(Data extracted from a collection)
◆ ◆ ◆ ◆ ◆
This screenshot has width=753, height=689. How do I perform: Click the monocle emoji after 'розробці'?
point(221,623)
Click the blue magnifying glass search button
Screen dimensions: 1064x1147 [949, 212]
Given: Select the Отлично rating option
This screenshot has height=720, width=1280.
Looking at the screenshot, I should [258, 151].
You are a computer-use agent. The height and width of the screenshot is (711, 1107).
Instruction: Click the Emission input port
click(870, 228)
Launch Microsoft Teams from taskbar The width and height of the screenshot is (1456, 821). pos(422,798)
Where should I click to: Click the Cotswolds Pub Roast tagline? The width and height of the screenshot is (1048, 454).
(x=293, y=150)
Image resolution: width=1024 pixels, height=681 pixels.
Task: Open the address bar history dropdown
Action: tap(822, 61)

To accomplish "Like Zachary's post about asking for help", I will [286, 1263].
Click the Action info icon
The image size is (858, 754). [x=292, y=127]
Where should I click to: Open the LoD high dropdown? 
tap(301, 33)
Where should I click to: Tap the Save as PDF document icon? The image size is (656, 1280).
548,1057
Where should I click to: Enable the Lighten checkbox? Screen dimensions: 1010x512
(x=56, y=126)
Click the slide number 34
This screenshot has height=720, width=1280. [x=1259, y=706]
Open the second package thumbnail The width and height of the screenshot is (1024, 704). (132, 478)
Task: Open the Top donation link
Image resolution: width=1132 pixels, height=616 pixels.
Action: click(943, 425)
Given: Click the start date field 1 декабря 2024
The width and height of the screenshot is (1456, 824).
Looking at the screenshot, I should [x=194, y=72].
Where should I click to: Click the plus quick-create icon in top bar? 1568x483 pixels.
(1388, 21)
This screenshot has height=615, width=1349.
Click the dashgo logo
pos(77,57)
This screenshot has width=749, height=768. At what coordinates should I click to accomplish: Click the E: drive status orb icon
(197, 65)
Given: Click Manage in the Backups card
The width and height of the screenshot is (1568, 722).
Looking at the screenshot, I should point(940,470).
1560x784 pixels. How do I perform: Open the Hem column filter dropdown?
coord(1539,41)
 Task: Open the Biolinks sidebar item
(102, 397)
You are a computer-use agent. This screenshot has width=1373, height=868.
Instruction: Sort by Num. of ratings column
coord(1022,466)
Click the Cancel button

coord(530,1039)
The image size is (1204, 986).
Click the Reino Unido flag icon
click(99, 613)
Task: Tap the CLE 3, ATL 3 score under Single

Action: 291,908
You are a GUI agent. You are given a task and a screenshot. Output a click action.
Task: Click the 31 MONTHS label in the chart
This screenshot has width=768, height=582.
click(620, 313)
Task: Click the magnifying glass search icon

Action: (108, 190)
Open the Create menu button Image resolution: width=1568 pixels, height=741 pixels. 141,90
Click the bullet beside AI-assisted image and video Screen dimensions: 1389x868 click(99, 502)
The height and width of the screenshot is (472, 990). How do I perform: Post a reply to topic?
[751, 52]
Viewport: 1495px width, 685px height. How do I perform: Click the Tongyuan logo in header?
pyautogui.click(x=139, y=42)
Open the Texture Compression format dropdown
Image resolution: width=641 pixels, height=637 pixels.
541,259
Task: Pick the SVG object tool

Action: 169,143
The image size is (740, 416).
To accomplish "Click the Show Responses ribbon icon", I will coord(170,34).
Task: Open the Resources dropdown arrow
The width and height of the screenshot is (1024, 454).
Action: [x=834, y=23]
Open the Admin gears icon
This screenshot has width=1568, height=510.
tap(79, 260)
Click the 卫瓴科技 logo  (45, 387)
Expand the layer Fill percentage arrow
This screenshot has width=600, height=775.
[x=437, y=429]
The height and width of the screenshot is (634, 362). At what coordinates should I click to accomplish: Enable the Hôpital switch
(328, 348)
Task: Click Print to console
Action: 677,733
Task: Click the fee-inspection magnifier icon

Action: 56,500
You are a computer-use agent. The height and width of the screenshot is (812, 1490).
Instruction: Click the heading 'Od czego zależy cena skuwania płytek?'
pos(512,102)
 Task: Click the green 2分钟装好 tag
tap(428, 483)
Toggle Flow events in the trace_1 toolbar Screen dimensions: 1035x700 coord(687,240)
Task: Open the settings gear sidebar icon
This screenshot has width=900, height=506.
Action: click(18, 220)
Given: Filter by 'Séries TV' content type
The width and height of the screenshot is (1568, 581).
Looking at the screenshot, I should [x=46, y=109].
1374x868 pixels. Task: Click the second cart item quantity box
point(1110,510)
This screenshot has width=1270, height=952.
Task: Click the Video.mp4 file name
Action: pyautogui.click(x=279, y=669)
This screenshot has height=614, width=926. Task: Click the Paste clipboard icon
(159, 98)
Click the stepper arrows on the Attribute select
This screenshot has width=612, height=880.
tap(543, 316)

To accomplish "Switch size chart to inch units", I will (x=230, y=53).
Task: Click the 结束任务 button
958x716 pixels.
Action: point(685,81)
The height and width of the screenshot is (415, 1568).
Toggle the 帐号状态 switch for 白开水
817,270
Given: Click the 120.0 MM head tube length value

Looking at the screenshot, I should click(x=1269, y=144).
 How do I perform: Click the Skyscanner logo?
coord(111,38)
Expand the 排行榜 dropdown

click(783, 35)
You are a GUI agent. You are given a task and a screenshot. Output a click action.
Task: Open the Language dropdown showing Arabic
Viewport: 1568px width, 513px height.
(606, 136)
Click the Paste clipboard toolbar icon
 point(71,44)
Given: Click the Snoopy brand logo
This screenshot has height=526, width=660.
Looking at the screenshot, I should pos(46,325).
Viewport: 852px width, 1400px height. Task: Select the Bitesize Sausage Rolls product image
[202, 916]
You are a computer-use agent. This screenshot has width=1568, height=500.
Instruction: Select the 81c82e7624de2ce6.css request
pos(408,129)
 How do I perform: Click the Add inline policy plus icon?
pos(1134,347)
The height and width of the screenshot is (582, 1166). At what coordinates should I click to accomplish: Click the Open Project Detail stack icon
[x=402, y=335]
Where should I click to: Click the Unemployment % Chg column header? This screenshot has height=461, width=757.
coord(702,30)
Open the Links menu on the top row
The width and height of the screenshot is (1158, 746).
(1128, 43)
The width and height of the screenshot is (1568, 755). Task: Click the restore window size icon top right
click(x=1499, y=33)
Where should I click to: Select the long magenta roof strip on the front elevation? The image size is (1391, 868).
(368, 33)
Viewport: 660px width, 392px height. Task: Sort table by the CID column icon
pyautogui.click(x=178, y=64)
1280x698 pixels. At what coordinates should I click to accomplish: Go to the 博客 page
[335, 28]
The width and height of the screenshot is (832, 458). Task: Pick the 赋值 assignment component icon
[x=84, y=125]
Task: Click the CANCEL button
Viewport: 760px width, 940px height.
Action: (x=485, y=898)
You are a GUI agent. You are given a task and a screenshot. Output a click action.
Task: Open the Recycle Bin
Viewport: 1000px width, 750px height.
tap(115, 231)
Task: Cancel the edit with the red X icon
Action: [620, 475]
◆ ◆ ◆ ◆ ◆
_Exercise goal_
Please go over the data above and copy each line with "menu" in it.

_Answer to this problem_
Open the Create menu button Image resolution: width=1568 pixels, height=741 pixels. 141,90
Open the Links menu on the top row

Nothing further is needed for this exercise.